→ What is needed:
Line by line, print the records exactly as they are, dropping the pictures.

→ Supplied material:

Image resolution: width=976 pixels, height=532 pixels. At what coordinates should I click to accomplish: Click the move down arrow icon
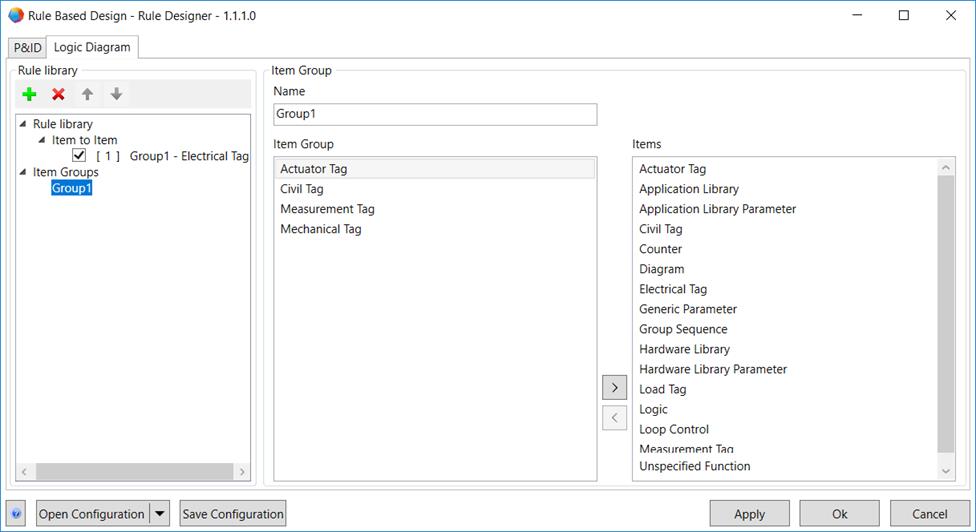(x=116, y=94)
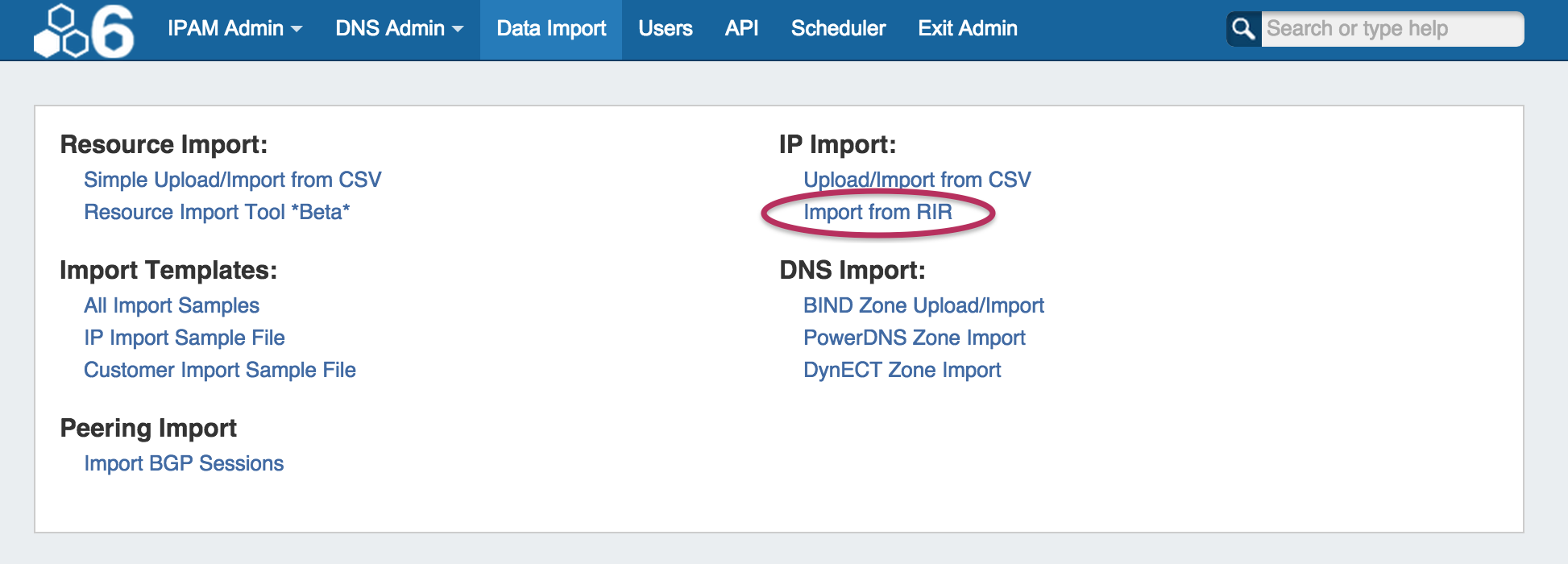1568x564 pixels.
Task: Open Resource Import Tool Beta link
Action: 217,212
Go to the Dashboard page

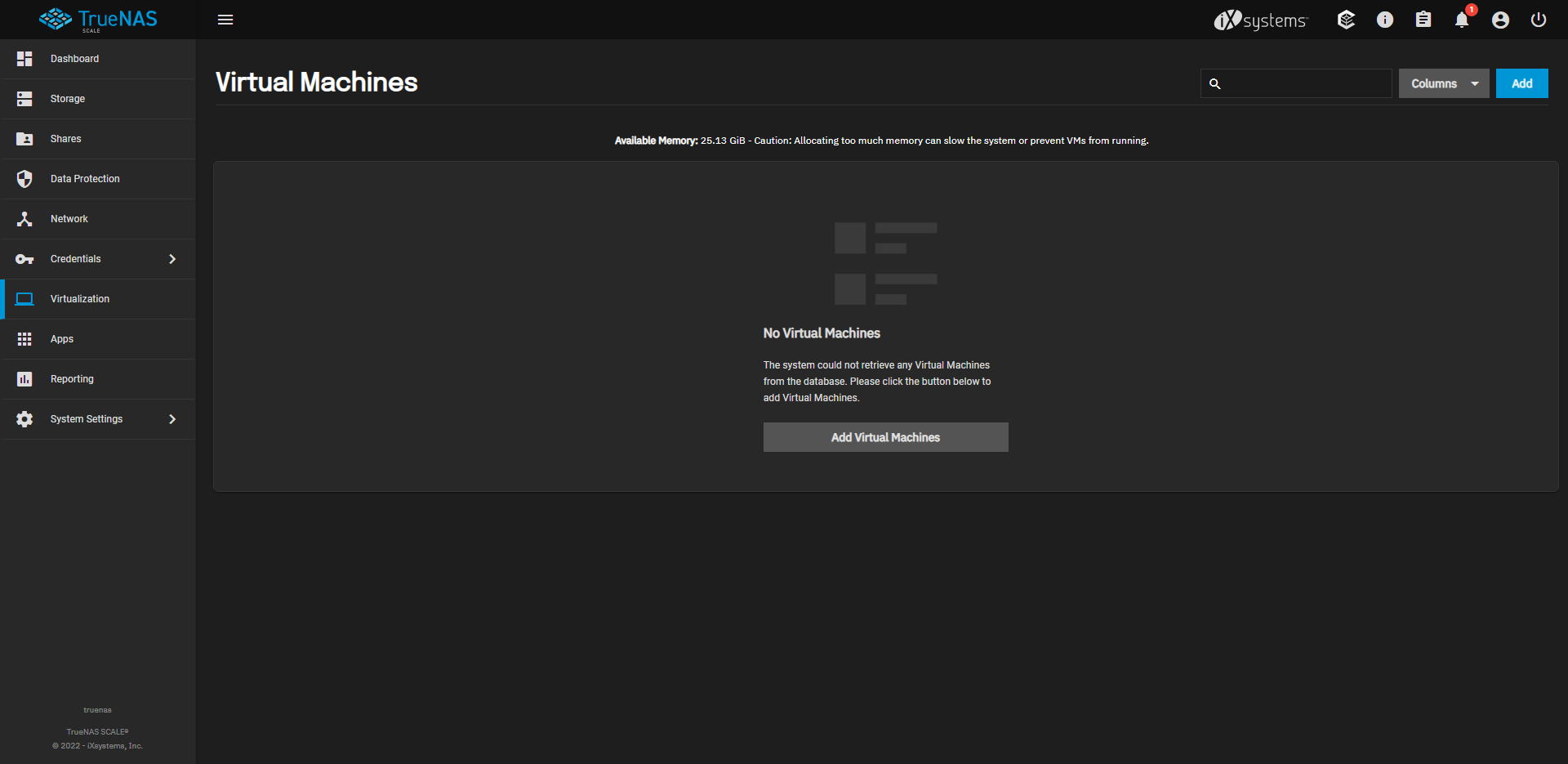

→ Solution to this problem:
Image resolution: width=976 pixels, height=532 pixels. At what coordinates should I click to accomplish: Click the move down arrow icon
(x=116, y=94)
1568x564 pixels.
Task: Open Resource Import Tool Beta link
Action: 217,212
Go to the Dashboard page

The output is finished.